India Pharma Outlook Team | Wednesday, 13 March 2024
The Department of Pharmaceuticals (DoP) recently issued a Uniform Code for Pharmaceutical Marketing Practices (UCPMP) to regulate unethical practices in the pharma industry. The code prohibits companies from organizing workshops abroad for healthcare professionals or offering them hotel stays, expensive cuisine, or monetary grants.
Additionally, the code states that healthcare professionals or their family members should not be provided gifts for personal benefit, and the supply of free samples to those not qualified to prescribe such a product is also banned.

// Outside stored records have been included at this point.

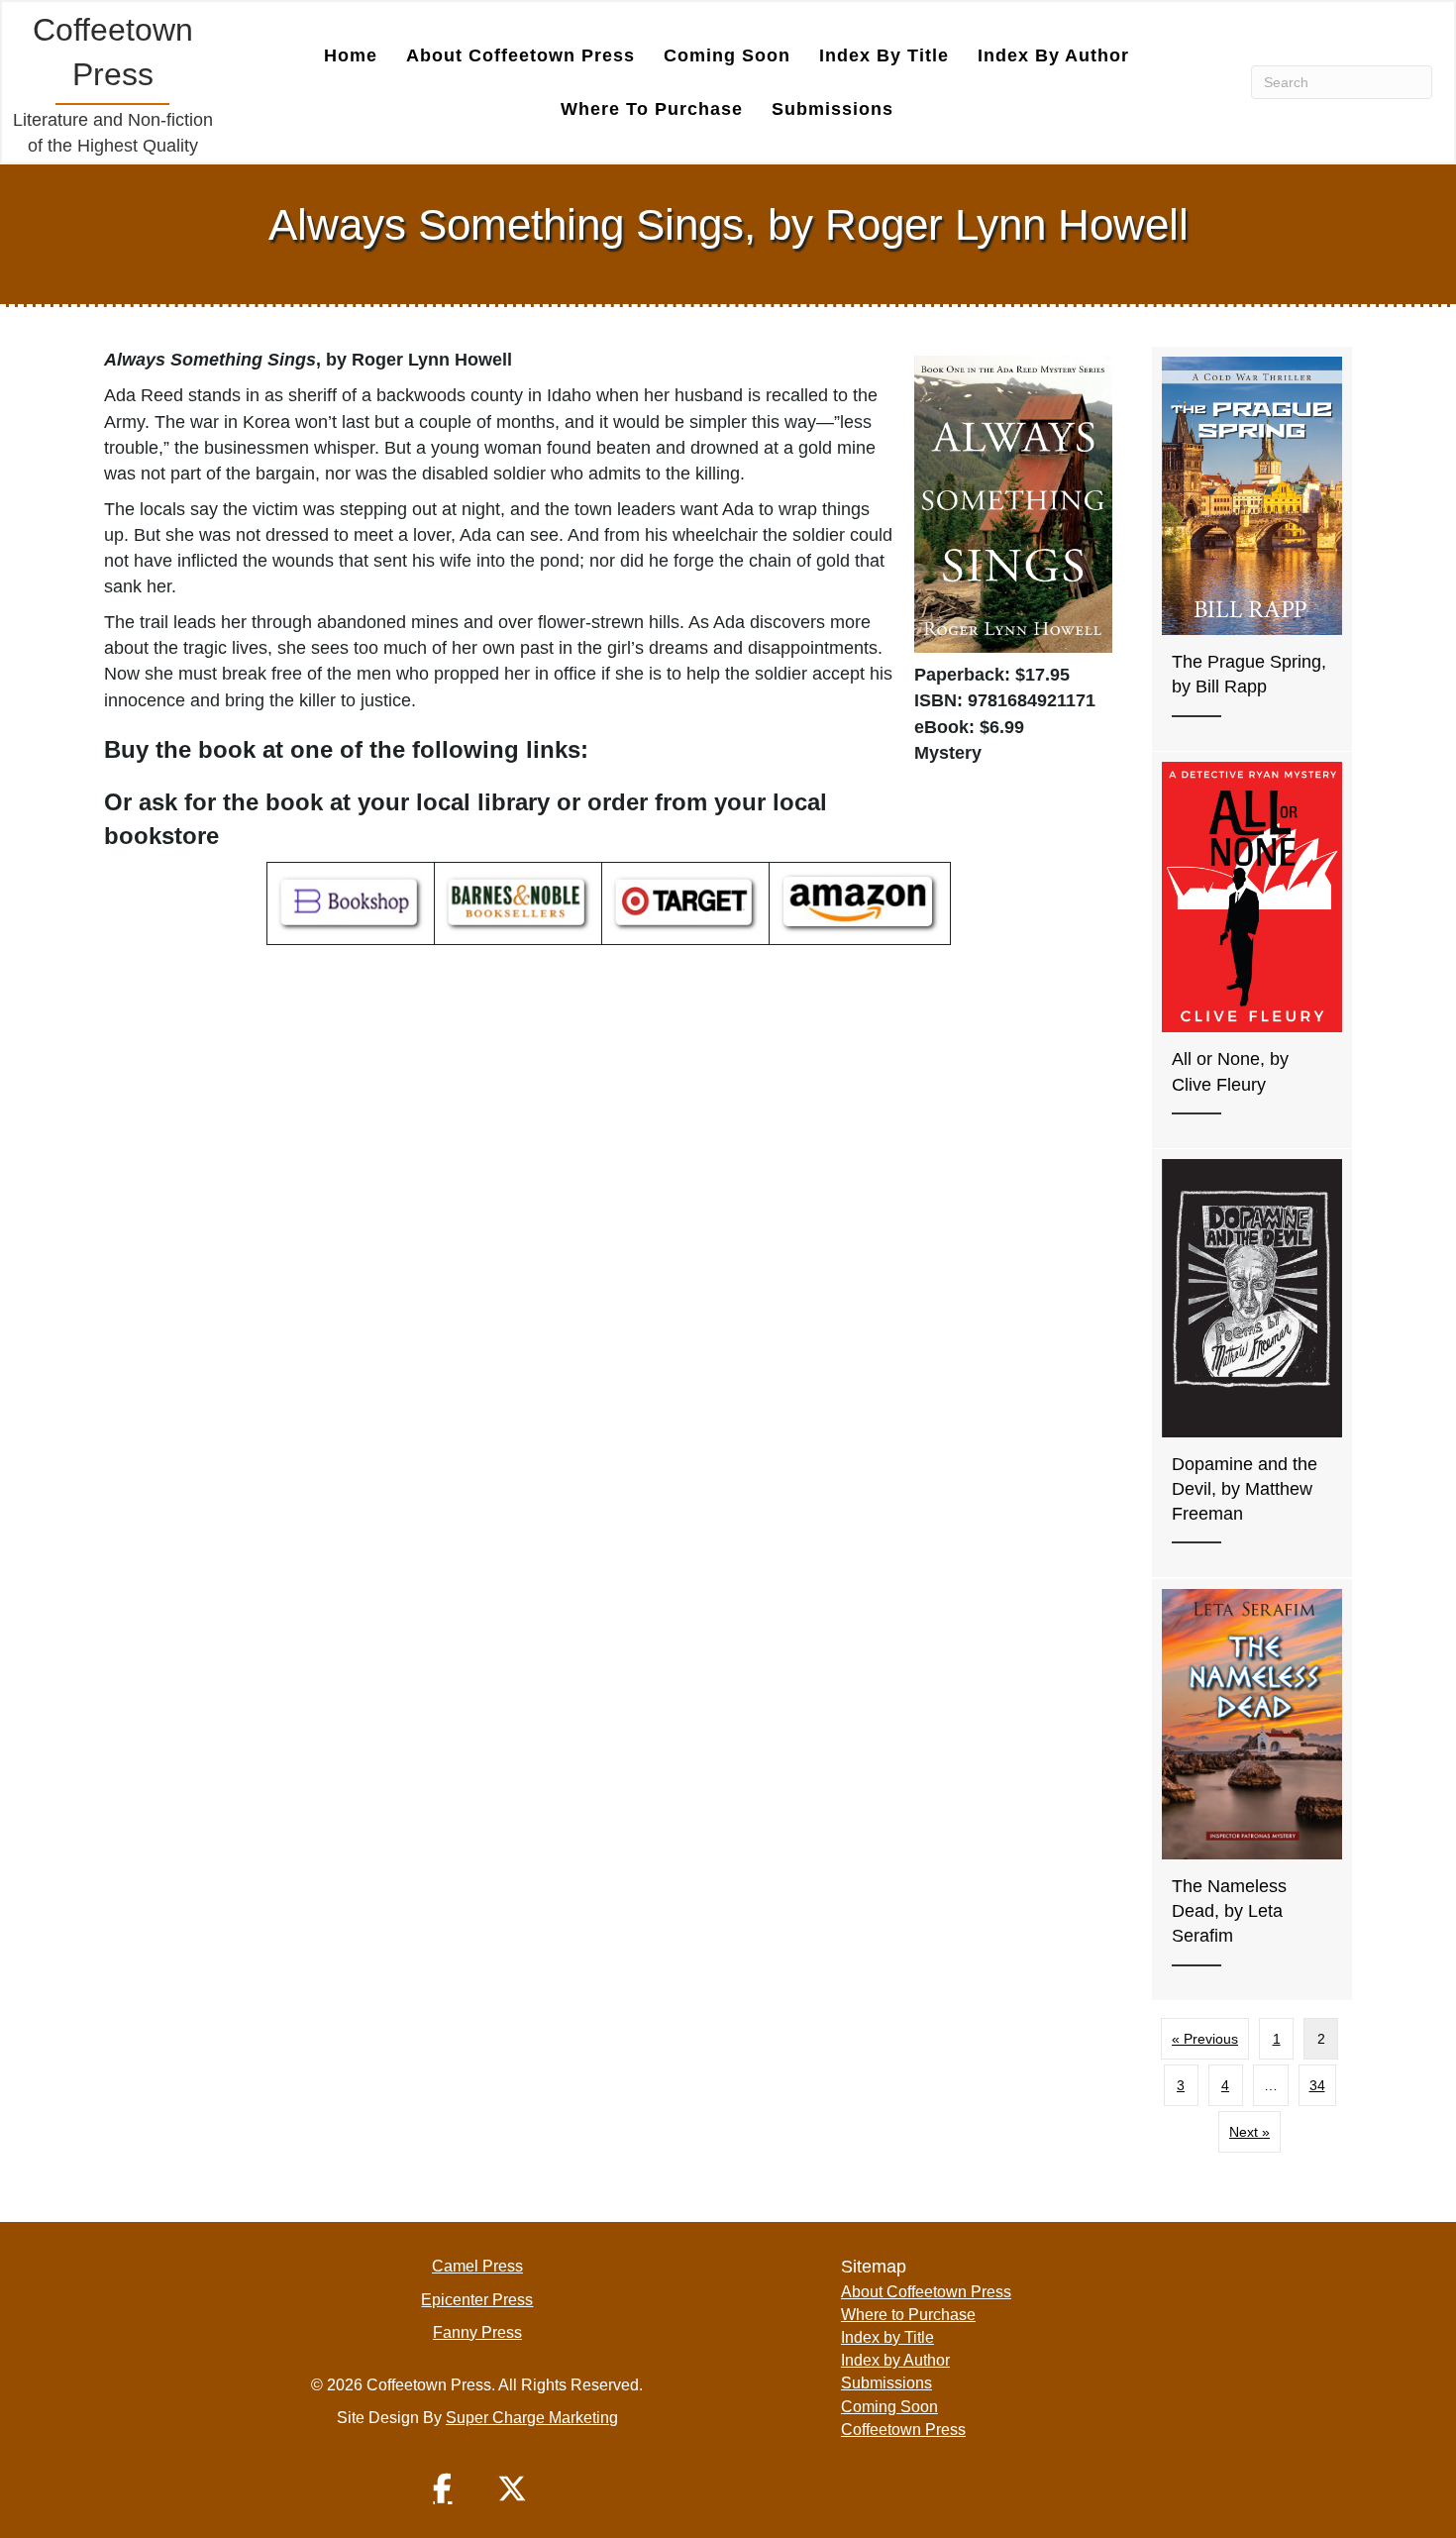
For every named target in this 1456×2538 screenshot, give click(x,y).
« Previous (1205, 2039)
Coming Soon (727, 55)
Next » (1249, 2132)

While pharma companies have been following a code for marketing practices since 2015, it was voluntary. The new code, however, is quasi-statutory and aims to strike a balance between cooperative and coercive compliance, according to DoP secretary Arunish Chawla.
The five-member committee headed by Vinod Paul recommended the new code after reviewing the previous voluntary guidelines, which have not effectively addressed concerns over the influence of offering gifts to medical professionals.
The new code creates a mechanism of enforcement and oversight. Each pharma association will have to make an ethics committee and a portal linked to the UCPMP portal of the pharma department. The department will have a panel of auditors who will do a risk-based audit of such expenditures.
If a breach of the code is established, the committee can propose to suspend or expel the entity from the association, according to the new code. They can also ask the entity to recover money or items given in violation of the code. Chawla hopes that with the notification of this code, the pharma marketing practices will undergo an ethical transformation, benefiting patients, doctors, and society at large.